生物通报道，新墨西哥州立大学（NMSU）的研究人员近日设计并合成了一种小分子的荧光染料，它在细胞吸收、膜通透性和成像分辨率上有所改善。这种染料有望协助阐明各种分子进程中的微妙分子机制。该研究成果发表在近期的《Journal of the American Chemical Society》杂志上。

新墨西哥州立大学的生物化学教授Jeffrey Arterburn领导的研究小组从2-肼吡啶（HPY）中合成了这种染料，2-肼吡啶常用于药理应用中，让药物与靶向抗体偶联。由于HPY染料很少，化学上稳定，容易与目标分子偶联，并有着可调的成像性质，因此它们在小分子探针的开发上有着独特的优势。

基于此，Arterburn教授和他的同事开发出HPY结合物骨架的多种衍生物，并将它们的光物理和结构性质与目前市场上常用的荧光染料结合物（如FITC、BODIPY和Alexa Fluor 488）进行了比较。这些比较让他们进一步优化了HPY染料的核心结构。

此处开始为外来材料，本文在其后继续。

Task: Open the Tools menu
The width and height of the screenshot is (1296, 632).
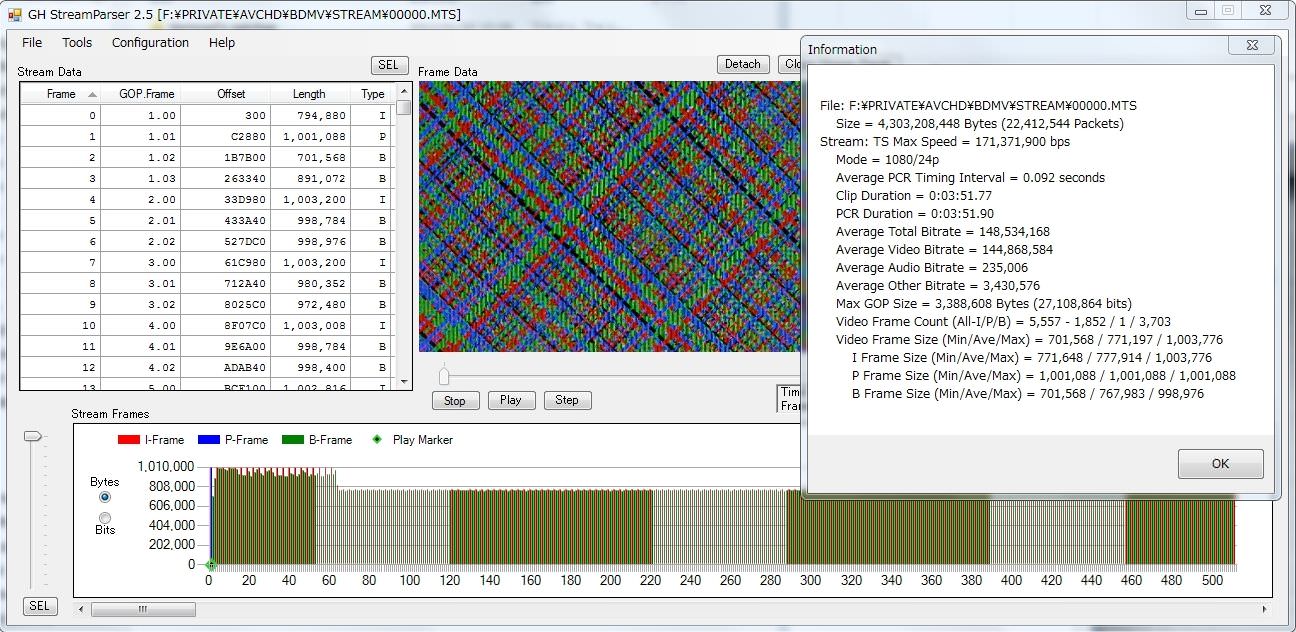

为了评估HPY染料作为成像试剂的效率，研究小组将HPY染料与有丝分裂纺锤体驱动蛋白（KSP）的选择性抑制剂结合，并与Alexa Fluor 488比较了Hela细胞中有丝分裂抑制和染料分布的量。

研究结果表明，HPY-KSP结合物与未结合的KSP抑制剂相比，抑制剂活性降低了5倍，而Alexa Fluor 488-KSP结合物则表现出抑制剂活性的23倍降低。这两种结合物之间抑制剂活性的差异主要源于HPY结合物的体积小和中性电荷。HPY结合物能够通过简单的渗透进入细胞。相比之下，较大的Alexa Fluor结合物则仍然被细胞的内吞小室而隔离。

Arterburn教授谈到：“HPY染料发色团中包含的原子数量比其他传统的染料（如荧光素）要少。而且它的三氮骨架实现了亲脂性和水溶性的良好平衡。”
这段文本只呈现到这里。